FIG 10.

Pim kinase expression is stabilized in ATL cells through Hsp90. (A) Nuclear and cytoplasmic extracts of ATL lines, ED-40515(-), MT1, ATL25, and KOB. Cyclin B1 served as control for subcellular fractionation. (B–D) Analysis of Pim kinase protein stabilization following treatments with (B) cycloheximide (100 μg/mL CHX for 0, 2, 4, 6, or 8 h) in ED-40515(-) and MT1 ATL-derived cells, with (C) proteases (10 μM MG132 and 1 μM Lactacystin for 6 h) in ED-40515(-) and MT1 ATL-derived cells, and with (D) protease (10 μM MG132 for 6 h) in ATLT, C8166, C91PL, KK1, and ATL43T cells. For (B–D) actin expression served as a loading control. For (B) Cyclin B1 degradation confirmed that CHX treatment was working. Half-life of each protein is labeled next to the gel. (E–F) Pim kinases are stabilized by heat shock proteins in ATL-derived lines. ED-40515(-), MT1, KK1, and ATL43T cells were treated with the heat shock inhibitor, geldanamycin (1, 2, 4, or 6 μg/mL GA for 24 h).

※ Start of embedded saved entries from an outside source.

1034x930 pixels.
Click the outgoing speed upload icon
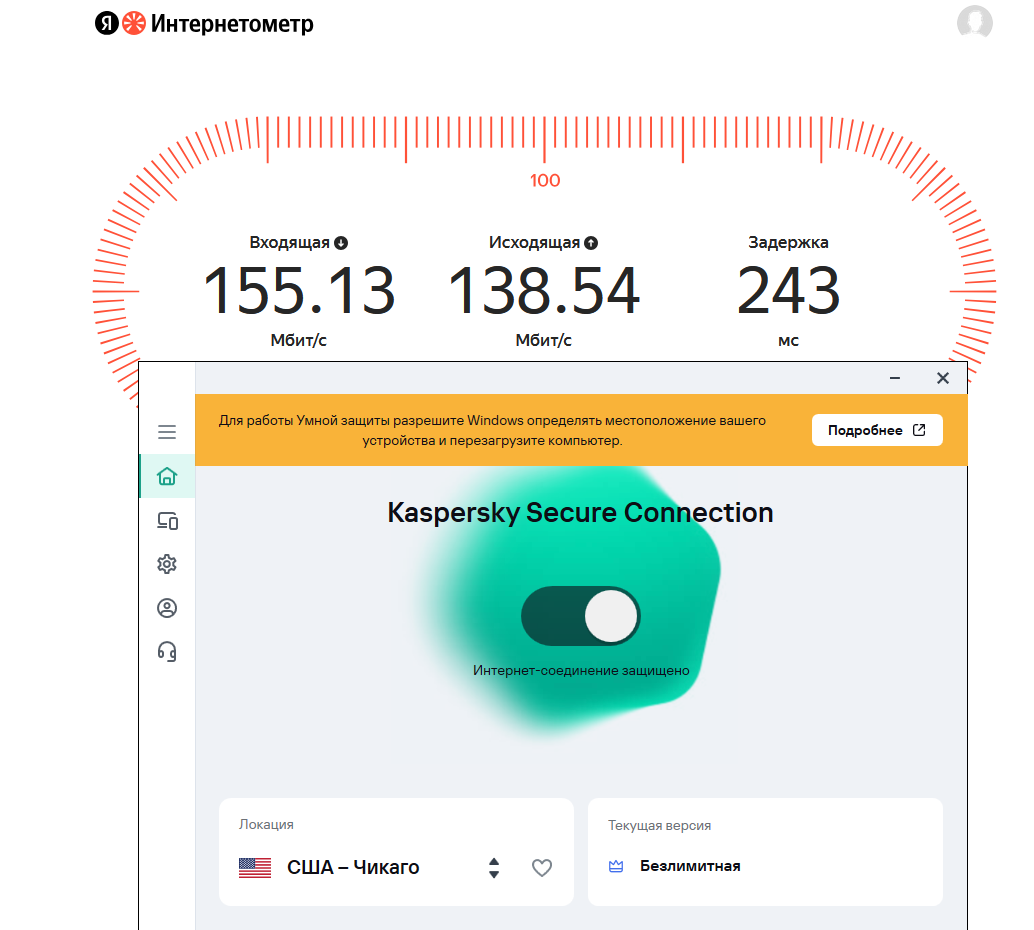591,243
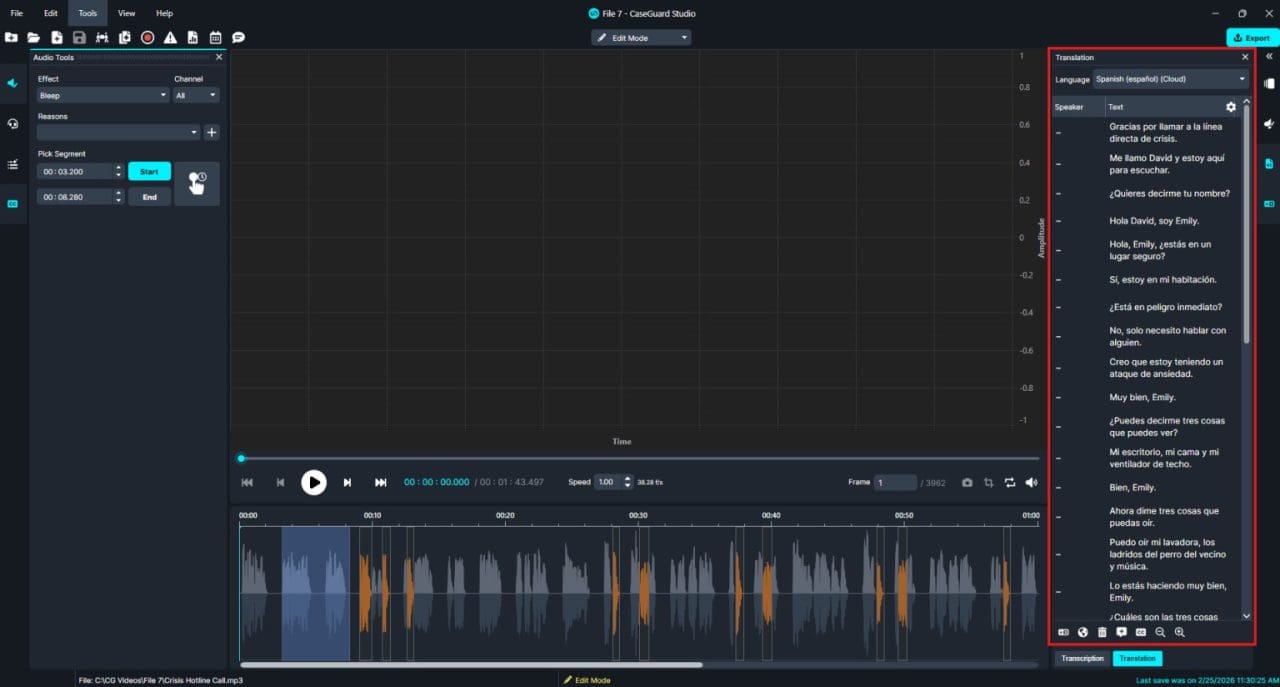Mute audio with the speaker icon
This screenshot has height=687, width=1280.
1031,483
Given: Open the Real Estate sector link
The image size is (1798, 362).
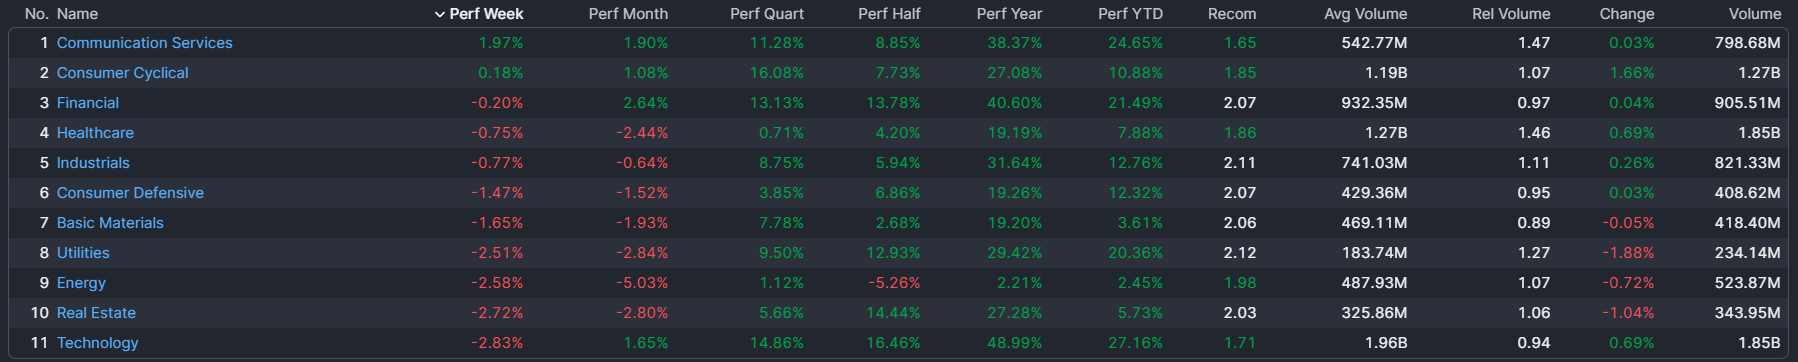Looking at the screenshot, I should [96, 313].
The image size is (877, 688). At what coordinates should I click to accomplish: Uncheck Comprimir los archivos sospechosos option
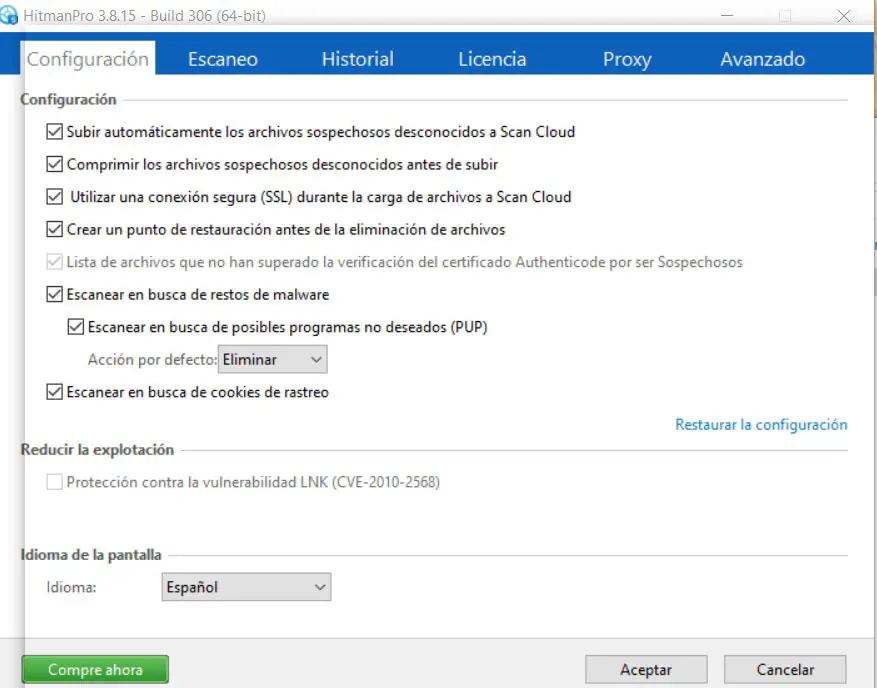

Whole cell lysates were analyzed for Pim protein expression (E). Actin served as a loading control. Proliferation, after GA treatment, was measured with XTT assays (F). Results were carried out in duplicate and calculated as a fold change compared with cells treated without GA. (G) Illustration of feedback loops between Tax/HBZ proteins and Pim kinases. Tax can drive the expression of Pim-1 and Pim-3, possibly contributing to the cellular transformation of T-cells. However, Pim-1, -2, and -3 and HBZ can also inhibit Tax expression, leading to loss of HTLV-1 transactivation and viral replication. This may allow for immune escape and viral latency. Pim kinase levels are stabilized in ATL cells through interaction with heat shock protein, Hsp90, which protects Pim kinases from degradation.